§ Your instructions:
When the string "tree" is part of a line below, that line should be copied.

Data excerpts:
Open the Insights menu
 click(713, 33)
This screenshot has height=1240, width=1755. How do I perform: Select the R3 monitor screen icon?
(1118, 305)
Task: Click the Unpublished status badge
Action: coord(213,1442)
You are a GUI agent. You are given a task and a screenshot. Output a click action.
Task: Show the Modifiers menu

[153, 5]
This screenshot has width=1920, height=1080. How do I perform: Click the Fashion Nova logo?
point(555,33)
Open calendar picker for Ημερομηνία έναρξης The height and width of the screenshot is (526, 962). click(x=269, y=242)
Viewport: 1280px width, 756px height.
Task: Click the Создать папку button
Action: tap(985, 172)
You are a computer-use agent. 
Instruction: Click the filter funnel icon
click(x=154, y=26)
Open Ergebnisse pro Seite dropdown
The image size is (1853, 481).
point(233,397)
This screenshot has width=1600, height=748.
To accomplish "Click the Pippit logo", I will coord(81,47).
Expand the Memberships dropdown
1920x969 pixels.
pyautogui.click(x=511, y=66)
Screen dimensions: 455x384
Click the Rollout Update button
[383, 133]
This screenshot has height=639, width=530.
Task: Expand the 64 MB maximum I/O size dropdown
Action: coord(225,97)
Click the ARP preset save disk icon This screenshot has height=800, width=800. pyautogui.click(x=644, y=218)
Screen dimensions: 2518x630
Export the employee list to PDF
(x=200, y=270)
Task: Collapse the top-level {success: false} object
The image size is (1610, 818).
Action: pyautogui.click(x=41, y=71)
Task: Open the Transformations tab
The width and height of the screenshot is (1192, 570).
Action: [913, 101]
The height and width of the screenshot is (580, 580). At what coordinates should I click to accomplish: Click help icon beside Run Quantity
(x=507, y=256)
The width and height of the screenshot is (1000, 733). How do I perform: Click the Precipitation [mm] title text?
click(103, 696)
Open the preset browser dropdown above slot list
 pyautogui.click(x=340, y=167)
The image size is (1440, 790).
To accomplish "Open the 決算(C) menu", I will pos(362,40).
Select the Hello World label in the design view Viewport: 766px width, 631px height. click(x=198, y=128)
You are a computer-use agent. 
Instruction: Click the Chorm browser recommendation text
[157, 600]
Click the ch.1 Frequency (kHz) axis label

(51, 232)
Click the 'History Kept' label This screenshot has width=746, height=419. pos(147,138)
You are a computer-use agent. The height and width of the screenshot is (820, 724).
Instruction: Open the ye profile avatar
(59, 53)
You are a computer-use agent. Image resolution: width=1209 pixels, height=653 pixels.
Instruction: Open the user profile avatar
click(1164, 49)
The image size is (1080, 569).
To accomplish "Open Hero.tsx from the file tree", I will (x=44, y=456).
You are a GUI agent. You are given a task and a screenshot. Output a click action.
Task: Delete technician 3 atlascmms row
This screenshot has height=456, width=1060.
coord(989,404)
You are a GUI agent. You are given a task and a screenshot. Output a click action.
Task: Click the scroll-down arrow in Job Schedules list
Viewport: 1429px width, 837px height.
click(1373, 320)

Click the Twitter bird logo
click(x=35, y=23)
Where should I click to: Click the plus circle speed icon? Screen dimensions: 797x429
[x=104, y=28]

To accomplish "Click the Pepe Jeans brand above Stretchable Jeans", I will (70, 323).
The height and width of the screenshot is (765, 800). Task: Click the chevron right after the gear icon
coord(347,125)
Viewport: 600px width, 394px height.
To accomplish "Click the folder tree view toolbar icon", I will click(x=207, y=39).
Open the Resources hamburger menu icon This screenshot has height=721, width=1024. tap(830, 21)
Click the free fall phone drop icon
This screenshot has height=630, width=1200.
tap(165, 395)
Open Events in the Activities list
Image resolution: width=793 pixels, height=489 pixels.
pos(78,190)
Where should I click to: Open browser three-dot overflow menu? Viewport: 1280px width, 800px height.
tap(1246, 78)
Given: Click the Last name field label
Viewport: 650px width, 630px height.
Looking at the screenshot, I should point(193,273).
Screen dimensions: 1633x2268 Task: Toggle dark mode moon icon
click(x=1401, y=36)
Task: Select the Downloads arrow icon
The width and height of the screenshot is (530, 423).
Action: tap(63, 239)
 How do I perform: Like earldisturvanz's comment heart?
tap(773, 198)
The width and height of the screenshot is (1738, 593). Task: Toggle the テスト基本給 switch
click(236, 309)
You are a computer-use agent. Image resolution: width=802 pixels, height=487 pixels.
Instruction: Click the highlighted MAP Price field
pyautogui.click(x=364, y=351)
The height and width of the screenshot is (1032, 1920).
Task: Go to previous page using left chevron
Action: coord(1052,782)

§ Answer to this problem:
To accomplish "Open Hero.tsx from the file tree", I will (x=44, y=456).
To accomplish "Click the folder tree view toolbar icon", I will click(x=207, y=39).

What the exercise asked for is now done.